GIVEN REQUEST A – Rewrite everything in the records from the line containing "will (x=934, y=54)." down to the line containing "point(1149,49)", both included, and leave out all other lines. Keep the requests unchanged, but multiply every coordinate in the answers by 0.4 and round to whole numbers, rounding halves up.

TEXT PROVIDED –

━━━━━━

Elliott's Blog | Life Through Math, Algorithms and Code



I Object!

While doing some casual web surfing I came across a rather interesting blog entry about Ruby’s types and looping. I started typing a reply, and then I realized it was really long, so I’m putting it here:

One reason I think methods like this are great is that Ruby is intended to be read! Which actually makes 5.times(&block) make much more sense than a C style 3 part for loop (that’s where it came from, not Java).

5.times do |i|; end can be read as “5 times do this” or better “do this 5 times”

for on the other hand looks more like: for( i=0; i < 5; i++ ) {} which has no such linear meaning, “for set i equal to 0, i less than 5, i plus one do this”, its all out of order. At best you can rearrange it in your head as “set i to 0, while i is less than 5 do do this, add one to i after each iteration”

for() is also prone to error with the condition operator, was that supposed to be < or <= ? Plenty of applications have had bugs because of this, and where something loops to isn’t always clear. If you really don’t like 5.times, there’s other methodologies though, in fact you can use a ‘for’ loop:

for i in (0...5); end

Read as “For i in the range of [0, 5) do this”

(0...5).each do |i|; end

Read as “for each in the range [0, 5) do this”

━━━━━━

Records

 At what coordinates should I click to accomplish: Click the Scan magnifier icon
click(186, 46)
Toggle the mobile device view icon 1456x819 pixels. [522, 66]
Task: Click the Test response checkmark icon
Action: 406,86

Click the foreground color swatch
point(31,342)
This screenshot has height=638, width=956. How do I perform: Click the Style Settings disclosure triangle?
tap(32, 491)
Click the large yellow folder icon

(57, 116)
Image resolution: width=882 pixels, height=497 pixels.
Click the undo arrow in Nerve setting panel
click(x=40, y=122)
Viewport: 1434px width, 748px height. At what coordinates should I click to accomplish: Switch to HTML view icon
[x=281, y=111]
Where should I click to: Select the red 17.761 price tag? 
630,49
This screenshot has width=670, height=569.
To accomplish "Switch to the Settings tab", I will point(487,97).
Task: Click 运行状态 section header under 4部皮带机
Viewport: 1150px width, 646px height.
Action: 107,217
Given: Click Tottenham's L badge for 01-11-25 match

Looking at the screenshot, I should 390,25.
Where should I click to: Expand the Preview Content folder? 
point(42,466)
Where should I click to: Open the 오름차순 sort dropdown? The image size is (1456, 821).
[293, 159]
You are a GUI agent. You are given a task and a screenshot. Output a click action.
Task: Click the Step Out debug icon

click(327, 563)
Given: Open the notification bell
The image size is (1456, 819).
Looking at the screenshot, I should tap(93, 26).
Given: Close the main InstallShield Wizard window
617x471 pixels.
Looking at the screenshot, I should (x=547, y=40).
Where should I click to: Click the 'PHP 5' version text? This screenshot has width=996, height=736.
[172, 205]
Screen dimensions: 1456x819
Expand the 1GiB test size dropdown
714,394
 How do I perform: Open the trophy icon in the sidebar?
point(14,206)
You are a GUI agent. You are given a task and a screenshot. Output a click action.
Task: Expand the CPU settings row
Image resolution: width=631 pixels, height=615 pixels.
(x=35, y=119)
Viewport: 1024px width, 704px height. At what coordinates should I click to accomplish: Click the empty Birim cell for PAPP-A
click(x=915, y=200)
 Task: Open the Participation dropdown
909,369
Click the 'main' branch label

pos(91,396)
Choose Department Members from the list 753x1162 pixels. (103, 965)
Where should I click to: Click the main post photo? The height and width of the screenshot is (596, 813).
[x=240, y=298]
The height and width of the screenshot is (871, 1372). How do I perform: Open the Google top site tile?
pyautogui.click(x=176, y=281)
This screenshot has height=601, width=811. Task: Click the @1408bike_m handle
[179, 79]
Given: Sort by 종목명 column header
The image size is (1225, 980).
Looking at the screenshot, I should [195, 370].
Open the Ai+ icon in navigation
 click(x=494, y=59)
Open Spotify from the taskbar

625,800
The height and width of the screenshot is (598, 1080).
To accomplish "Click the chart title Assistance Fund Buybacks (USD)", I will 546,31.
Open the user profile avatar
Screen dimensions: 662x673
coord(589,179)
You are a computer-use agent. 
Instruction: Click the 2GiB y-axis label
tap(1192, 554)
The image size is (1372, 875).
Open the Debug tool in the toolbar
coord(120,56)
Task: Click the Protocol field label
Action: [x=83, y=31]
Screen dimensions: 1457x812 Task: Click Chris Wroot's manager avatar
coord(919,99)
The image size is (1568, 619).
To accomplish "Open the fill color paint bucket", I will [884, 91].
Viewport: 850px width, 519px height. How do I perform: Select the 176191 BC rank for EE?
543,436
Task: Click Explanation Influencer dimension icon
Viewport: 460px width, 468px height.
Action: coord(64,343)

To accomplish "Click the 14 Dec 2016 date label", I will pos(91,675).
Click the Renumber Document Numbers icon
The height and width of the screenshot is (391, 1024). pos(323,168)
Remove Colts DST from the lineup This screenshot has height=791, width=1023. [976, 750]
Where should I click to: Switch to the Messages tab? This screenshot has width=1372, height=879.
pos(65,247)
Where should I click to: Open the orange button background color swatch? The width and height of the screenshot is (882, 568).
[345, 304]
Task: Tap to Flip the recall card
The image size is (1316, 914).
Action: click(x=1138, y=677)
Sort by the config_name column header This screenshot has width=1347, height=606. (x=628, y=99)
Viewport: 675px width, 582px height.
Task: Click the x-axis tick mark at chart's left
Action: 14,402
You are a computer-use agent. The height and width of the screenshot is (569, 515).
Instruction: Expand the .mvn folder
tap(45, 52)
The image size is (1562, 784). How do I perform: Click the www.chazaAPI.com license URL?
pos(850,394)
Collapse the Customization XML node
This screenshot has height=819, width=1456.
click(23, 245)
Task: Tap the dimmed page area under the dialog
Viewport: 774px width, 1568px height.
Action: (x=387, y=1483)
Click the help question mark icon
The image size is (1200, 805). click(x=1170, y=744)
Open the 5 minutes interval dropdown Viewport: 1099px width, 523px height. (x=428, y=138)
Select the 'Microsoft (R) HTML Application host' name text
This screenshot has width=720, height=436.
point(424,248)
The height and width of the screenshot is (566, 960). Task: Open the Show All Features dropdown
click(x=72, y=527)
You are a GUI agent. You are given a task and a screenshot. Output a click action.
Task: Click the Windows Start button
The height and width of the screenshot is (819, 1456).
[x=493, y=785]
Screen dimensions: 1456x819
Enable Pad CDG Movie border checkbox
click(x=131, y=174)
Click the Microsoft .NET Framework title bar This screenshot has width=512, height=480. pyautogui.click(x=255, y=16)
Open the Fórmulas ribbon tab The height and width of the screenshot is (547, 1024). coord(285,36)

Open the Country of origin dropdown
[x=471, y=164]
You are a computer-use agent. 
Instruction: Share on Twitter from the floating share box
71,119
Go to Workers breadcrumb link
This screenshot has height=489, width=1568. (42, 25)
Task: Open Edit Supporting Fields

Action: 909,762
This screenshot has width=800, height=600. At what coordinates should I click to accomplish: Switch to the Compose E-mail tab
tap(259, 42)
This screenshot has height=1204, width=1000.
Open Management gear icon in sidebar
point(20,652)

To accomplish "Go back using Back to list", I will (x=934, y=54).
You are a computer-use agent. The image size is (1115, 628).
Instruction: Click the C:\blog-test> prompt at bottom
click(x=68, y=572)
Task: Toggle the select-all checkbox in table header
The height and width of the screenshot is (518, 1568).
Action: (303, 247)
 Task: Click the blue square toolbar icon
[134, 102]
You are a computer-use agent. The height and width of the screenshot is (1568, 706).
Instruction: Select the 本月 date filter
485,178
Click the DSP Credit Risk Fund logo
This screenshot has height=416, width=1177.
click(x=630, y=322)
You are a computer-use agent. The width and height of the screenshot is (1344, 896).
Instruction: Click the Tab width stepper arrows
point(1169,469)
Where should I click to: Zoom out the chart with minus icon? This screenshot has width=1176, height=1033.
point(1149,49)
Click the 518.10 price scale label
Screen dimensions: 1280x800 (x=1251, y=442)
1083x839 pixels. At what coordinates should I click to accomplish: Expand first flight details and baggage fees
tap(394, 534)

━━━━━━

GIVEN REQUEST B – Continue the blog post on Ruby's looping syntax from the point where it stops.

RIGHT ANSWER A –
To accomplish "Go back using Back to list", I will (x=374, y=22).
You are a computer-use agent. The image size is (1115, 628).
Instruction: Click the C:\blog-test> prompt at bottom
click(x=27, y=229)
Task: Toggle the select-all checkbox in table header
The height and width of the screenshot is (518, 1568).
Action: (121, 99)
 Task: Click the blue square toolbar icon
[54, 41]
You are a computer-use agent. The height and width of the screenshot is (1568, 706).
Instruction: Select the 本月 date filter
194,71
Click the DSP Credit Risk Fund logo
This screenshot has height=416, width=1177.
click(x=252, y=129)
You are a computer-use agent. The width and height of the screenshot is (1344, 896).
Instruction: Click the Tab width stepper arrows
point(468,188)
Where should I click to: Zoom out the chart with minus icon? This screenshot has width=1176, height=1033.
point(460,20)

RIGHT ANSWER B –
0.upto(4) do |i|; end

Again it reads linearly, from “from 0 up to 4 do this”.

I definitely think this makes Ruby more OO; Java suffers quite a lot from the distinction between primitive types and regular types. Want to design a collection in Java and store both objects and primitive types? You can’t declare:

class Collection<T> {
     public void add( T elem ); 

Instead you need to declare methods for each primitive type, and that method. This bloats Java types with many extra methods, or requires object wrappers that are a nasty hit on performance (something that’s totally unnecessary with a decent compiler). Other languages deal with this much more elegantly; by making numbers objects all you need to declare is the method that accepts the type T.

The Java API is greatly bloated because of this. Look at java.util.Arrays which has 9 methods to join() an array, one for each primitive type, and another for Object because of the Object#toString() and String.valueOf() distinction, even the String.valueOf() method has 9 signatures to deal with this limitation.

In ruby to get a string I can call to_s on *any* object, there is no null that causes exceptions, or special case primitives. I think Ruby unified all these types into a single Object hierarchy quite elegantly. :)

No tags

No comments yet.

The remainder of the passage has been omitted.